One of the perks of being the furniture flipper in my friend group is sometimes they give me er... presents... In the form of discarded furniture.
This asymmetrical wonder came to me when a friend got a fish tank off craigslist that came with a quirky base. They kept the tank and were about to kick it to the curb when they probably thought, "Waste not: Cate not" and passed it off to me for some hail Mary refurbishing.
But the good news is, being quirky has its perks. In fact, mid-century modern furniture is iconic-ly quirky. Besides making the piece stand out in a space, there's something... endearing about their asymmetrical lines:
Upon closer inspection, this little odd-ball was certainly a little worse for wear: deep scratches in the finish, funky Christmas tree pulls, yellowing paint... It would be undoubtedly be easier to paint the whole thing but that burled wood grain! So in the end I put in the extra elbow grease and restored him with some repurposed leather pulls.
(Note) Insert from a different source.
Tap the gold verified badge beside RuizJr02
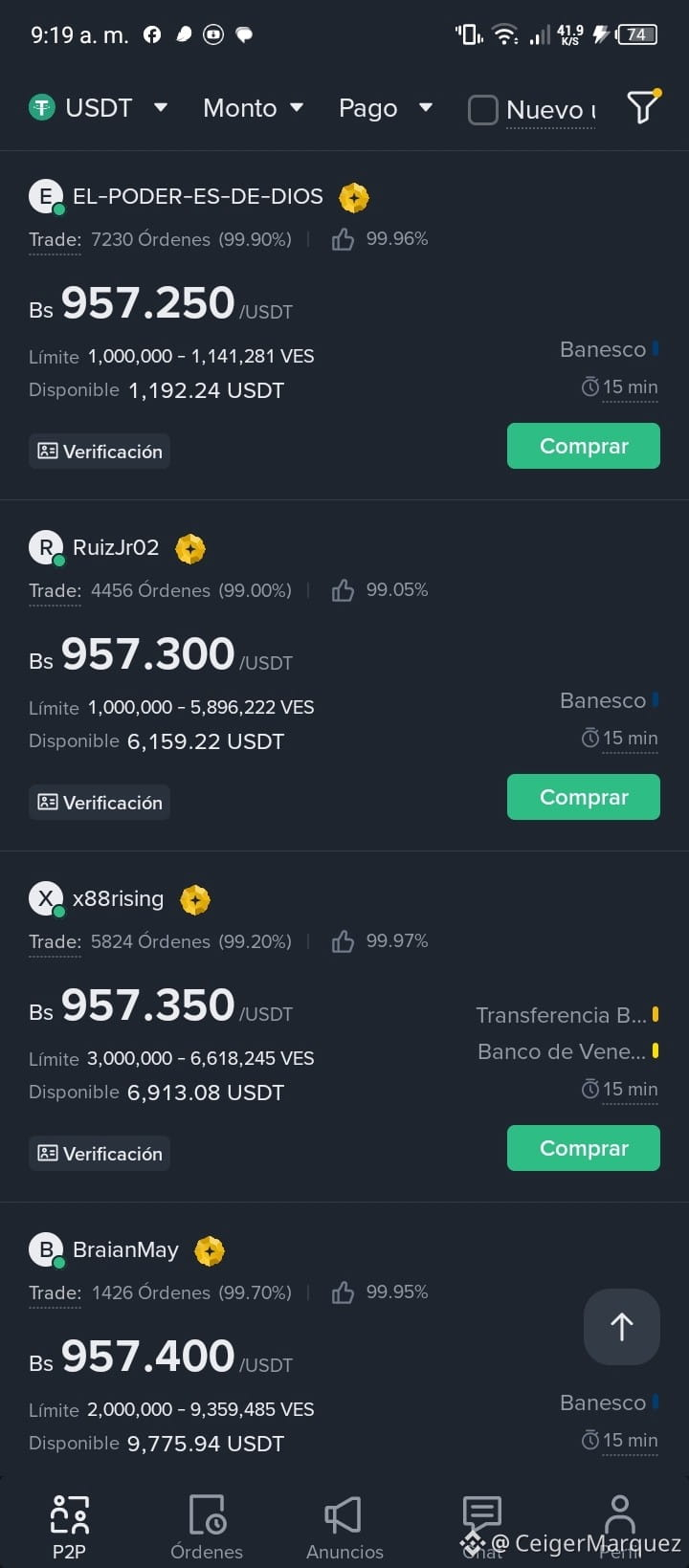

Yes those stylized tree pulls had to go. They were easy to unscrew but the awkwardly-placed holes made finding new pulls to fit difficult. And the textured drawer fronts made filling them in to drill holes for new pulls just as challenging. So here's where I had to get creative with a touch resourceful: I had an old camel leather string belt lying around and cut three lengths that were long enough to fit the off-center holes with a some extra slack for easy grabbing.
I punched holes in the belt for the cabinet screws, threaded them through with a washer for extra reinforcement, and secured them on the inside with a nut.
To add to the quirk of this piece, there is a slot cut into the left side of the nightstand. At first I couldn't make sense of it. I mean, was the nightstand designer so lazy that he didn't want to have to open the top drawer to put some papers away? But then I realized, this designer wasn't lazy - (s)he's tech savvy! This slot turns the top drawer into a charging hub for your personal electronics so instead of having a rats nest of cords cluttering up your bedside surface real estate (like I do), you can stow them away discretely!
Keeping the piece two-toned lets the texture of the drawer fronts play off of the banding in the warm wood grain.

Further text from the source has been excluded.